Work to complete: Everything from the first line of the material below through the line containing "is (732, 1040)." must be retyped exactly, and nothing past it.

Data records:
Segment Open

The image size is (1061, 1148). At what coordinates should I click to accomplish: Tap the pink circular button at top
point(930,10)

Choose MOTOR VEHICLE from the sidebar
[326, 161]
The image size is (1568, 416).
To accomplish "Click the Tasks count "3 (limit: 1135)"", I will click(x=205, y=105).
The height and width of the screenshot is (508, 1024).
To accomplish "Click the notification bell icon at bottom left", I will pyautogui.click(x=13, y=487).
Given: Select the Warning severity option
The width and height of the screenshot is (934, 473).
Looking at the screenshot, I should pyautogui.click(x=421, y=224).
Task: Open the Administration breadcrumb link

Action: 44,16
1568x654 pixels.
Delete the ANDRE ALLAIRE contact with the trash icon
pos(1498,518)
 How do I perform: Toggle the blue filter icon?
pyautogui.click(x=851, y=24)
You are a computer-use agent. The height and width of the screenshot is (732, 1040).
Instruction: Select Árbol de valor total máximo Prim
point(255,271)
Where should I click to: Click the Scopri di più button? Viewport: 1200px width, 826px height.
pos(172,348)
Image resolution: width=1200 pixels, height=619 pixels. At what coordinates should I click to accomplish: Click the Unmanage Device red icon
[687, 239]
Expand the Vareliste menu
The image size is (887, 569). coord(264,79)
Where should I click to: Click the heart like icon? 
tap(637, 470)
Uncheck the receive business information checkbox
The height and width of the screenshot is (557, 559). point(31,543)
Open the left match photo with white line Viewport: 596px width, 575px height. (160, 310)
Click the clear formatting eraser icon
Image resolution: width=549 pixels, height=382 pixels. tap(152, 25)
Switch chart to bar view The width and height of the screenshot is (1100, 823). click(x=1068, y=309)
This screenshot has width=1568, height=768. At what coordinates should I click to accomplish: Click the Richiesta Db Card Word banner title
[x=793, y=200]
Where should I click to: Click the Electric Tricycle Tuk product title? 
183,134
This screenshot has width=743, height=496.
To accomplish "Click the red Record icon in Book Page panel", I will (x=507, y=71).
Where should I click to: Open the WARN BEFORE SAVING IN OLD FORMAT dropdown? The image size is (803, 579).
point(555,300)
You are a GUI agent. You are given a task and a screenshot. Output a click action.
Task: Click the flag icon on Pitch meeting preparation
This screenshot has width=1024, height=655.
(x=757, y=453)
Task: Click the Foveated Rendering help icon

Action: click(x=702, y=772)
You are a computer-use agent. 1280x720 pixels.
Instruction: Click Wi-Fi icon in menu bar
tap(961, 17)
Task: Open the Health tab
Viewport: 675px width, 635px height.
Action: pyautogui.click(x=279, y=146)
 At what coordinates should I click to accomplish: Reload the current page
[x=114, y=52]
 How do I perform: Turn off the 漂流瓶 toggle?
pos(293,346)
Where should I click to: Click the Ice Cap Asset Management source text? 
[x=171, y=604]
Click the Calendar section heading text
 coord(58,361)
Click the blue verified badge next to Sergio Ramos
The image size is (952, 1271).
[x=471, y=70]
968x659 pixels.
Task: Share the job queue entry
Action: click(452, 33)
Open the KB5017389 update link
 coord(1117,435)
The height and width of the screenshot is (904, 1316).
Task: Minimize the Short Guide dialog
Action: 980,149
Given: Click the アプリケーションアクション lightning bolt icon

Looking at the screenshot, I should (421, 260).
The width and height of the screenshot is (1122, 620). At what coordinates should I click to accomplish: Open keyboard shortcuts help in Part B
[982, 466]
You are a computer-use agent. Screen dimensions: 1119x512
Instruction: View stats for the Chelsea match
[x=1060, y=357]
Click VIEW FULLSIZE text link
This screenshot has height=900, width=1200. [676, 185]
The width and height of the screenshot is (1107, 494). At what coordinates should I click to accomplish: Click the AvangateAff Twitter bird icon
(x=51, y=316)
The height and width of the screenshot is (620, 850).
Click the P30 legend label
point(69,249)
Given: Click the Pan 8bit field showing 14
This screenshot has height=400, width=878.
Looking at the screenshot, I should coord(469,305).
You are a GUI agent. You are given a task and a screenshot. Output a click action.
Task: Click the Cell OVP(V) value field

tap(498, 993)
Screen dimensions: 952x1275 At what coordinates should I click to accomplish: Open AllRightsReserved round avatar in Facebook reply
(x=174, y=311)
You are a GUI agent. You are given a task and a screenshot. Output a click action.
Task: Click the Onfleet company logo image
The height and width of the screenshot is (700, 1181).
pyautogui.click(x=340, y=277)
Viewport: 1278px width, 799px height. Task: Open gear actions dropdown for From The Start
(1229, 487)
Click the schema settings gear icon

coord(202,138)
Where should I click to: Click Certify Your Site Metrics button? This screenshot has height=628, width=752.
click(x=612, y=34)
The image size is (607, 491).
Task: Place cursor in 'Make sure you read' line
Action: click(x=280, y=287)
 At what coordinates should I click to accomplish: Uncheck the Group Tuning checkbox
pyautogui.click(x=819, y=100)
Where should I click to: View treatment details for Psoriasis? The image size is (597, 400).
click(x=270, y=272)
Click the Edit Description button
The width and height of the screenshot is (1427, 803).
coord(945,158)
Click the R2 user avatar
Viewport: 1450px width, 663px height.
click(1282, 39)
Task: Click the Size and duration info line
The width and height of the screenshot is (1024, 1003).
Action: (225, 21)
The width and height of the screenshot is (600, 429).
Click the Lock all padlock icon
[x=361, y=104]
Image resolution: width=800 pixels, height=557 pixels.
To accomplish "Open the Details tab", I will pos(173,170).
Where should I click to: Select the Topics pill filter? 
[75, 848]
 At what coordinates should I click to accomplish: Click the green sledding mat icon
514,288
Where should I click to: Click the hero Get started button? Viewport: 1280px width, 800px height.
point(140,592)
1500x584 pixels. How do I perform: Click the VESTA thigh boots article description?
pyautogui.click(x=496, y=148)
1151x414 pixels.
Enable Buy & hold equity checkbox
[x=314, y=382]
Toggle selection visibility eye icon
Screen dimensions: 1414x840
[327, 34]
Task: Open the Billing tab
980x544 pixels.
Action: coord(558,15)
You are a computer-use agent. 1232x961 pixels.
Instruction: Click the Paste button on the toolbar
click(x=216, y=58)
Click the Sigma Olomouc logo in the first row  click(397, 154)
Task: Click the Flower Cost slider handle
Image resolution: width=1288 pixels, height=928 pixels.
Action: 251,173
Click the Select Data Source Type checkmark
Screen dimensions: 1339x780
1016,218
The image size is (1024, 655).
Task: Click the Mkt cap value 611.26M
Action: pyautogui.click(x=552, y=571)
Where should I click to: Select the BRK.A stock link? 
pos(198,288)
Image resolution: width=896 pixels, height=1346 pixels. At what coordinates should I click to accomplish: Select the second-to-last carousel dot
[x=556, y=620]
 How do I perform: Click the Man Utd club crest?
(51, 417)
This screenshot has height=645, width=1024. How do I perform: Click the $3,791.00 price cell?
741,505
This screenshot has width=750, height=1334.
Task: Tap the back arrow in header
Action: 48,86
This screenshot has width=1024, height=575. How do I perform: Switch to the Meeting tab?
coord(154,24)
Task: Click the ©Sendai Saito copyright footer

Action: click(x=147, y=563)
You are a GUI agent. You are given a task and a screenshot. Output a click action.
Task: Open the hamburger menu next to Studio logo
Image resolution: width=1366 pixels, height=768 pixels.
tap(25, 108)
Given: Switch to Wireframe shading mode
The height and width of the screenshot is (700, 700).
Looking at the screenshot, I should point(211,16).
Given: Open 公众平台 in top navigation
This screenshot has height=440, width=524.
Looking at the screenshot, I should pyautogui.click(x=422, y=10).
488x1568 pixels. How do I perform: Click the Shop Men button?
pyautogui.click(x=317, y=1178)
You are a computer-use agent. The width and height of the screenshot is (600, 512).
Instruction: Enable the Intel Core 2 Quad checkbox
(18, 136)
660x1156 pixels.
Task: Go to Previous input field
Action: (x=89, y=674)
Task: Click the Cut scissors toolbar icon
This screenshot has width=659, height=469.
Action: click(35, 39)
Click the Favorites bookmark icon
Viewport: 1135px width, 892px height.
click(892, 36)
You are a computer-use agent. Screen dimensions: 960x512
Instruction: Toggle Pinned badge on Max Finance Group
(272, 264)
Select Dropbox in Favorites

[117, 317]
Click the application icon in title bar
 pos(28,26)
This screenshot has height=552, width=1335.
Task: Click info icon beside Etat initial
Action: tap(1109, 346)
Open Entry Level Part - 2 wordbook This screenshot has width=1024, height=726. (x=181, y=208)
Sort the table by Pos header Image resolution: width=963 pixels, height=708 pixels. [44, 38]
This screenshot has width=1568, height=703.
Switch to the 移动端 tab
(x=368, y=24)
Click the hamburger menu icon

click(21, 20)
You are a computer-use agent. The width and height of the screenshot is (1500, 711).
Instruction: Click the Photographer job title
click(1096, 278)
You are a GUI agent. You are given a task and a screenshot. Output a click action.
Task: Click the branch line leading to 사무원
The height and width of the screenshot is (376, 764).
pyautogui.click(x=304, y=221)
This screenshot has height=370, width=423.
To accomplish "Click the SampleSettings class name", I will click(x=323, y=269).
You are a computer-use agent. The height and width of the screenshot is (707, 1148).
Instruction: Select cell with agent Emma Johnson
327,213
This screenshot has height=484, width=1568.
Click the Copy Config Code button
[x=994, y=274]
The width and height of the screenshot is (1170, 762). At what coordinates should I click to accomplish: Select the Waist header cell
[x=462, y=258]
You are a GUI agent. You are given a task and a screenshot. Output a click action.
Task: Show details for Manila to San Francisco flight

Segment Closed

Output for this exercise:
The image size is (1061, 1148). At what coordinates should I click to accomplish: Tap the pink circular button at top
point(930,10)

Choose MOTOR VEHICLE from the sidebar
[326, 161]
The image size is (1568, 416).
To accomplish "Click the Tasks count "3 (limit: 1135)"", I will click(x=205, y=105).
The height and width of the screenshot is (508, 1024).
To accomplish "Click the notification bell icon at bottom left", I will pyautogui.click(x=13, y=487).
Given: Select the Warning severity option
The width and height of the screenshot is (934, 473).
Looking at the screenshot, I should pyautogui.click(x=421, y=224).
Task: Open the Administration breadcrumb link

Action: 44,16
1568x654 pixels.
Delete the ANDRE ALLAIRE contact with the trash icon
pos(1498,518)
 How do I perform: Toggle the blue filter icon?
pyautogui.click(x=851, y=24)
You are a computer-use agent. The height and width of the screenshot is (732, 1040).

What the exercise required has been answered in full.